Timber said:
For every 15* of angle upwards add 25% to the loaded weight of the object (and this is IF there's no additional resistance). By the time you get to 90*, you're looking at 150% of the object's weight (I believe due to gravity, but don't quote me here).
Great information here:
http://www.pirate4x4.com/tech/billavista/Recovery/index.html
Wow!
So I weigh more when standing on a slope then I do hanging from a rope.
Hey I'm a poet and I didn't even know it.
There's something horribly, horribly wrong with this math.
As in it's completely wrong.
For pulling a load up a slope you use Sin(slope angle in degrees)*Dead Weight Load + rolling resistance.
Sin(slope) will ALWAYS < 1.0, so it can never be equal to an amount greater than the dead weight load itself. The sin(90) {ie; a vertical 'slope'} is equal to 1.0.
Rolling resistance is also a function of the dead weight load, slope and some impossible to determine coefficient of friction.

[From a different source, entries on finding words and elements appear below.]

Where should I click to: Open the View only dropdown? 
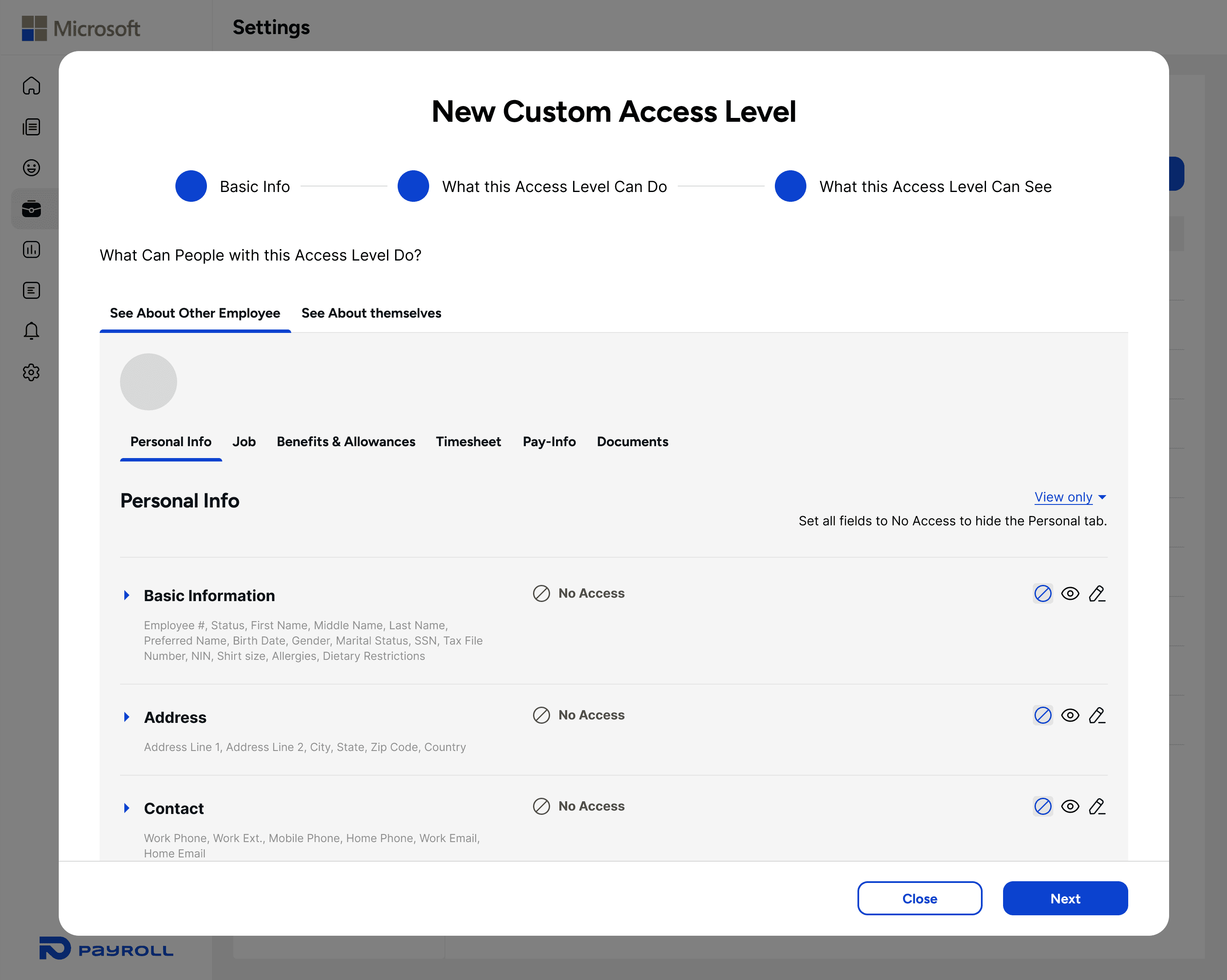pyautogui.click(x=1070, y=497)
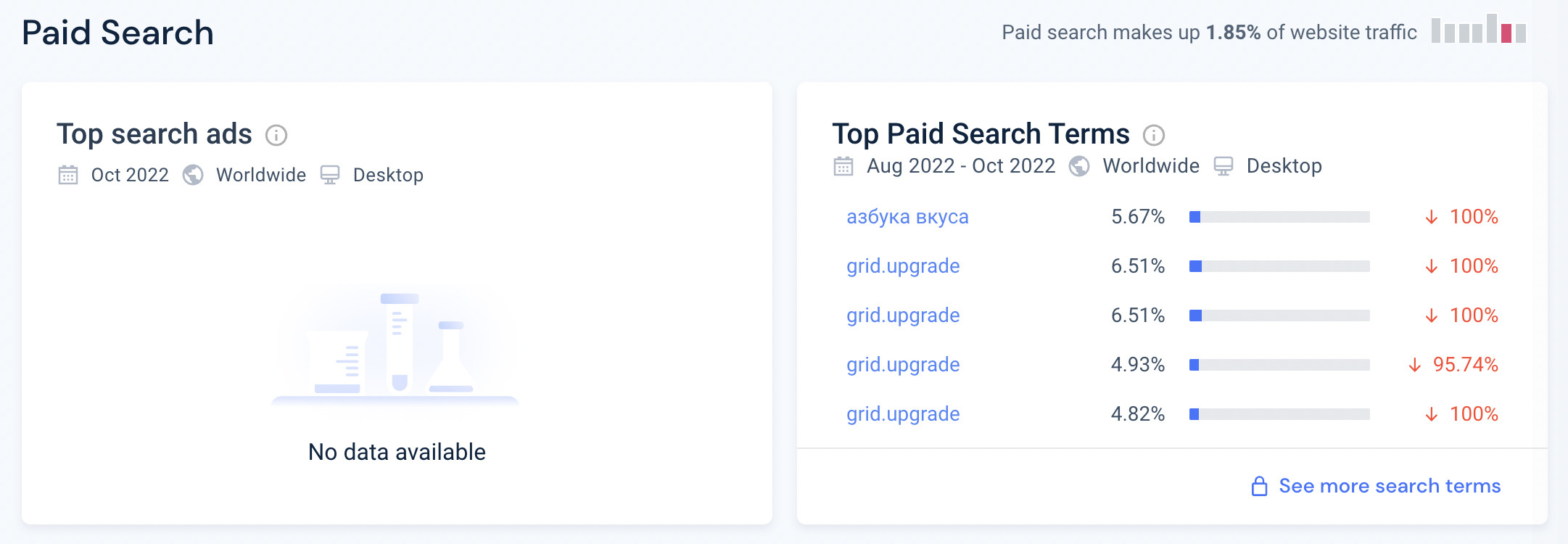Select the grid.upgrade term showing 4.82%
This screenshot has width=1568, height=544.
903,414
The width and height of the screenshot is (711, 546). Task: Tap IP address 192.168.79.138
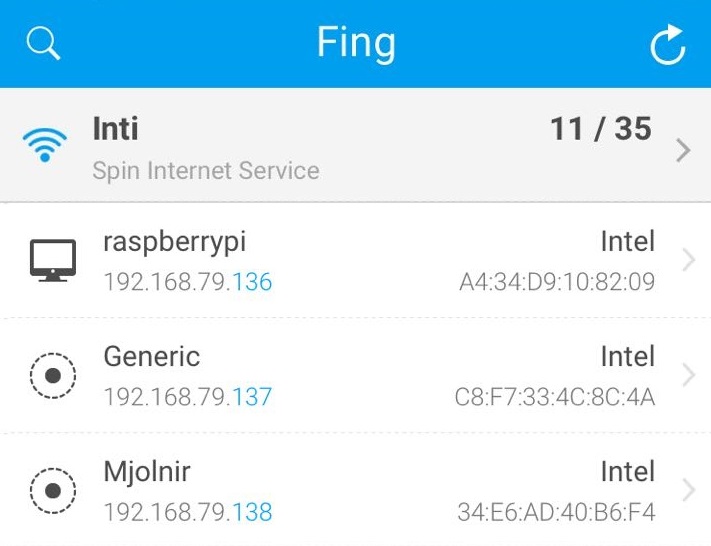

Normally friction factors are less than 1.0, but the impossible to determine coefficient of friction for being hopelessly stuck in mud could 'effectively' exceed 1.0 resulting in the "friction" component of the equation actually exceeding the vehicle weight.
Of course all of this is foolishly academic and pointlessly worthless.
Bottom line is a 9000 lb winch can pull, drag, lift, hoist, yank, suck or tug 9000lbs. How you achieve that 9000lbs is up to you, but it weighs the same no matter what.
A winch rating implies it's maximum load rating just prior to stall on the last full wrap of cable on the spool. For each additional layer of cable wrap on the spool, the max load to stall decreases.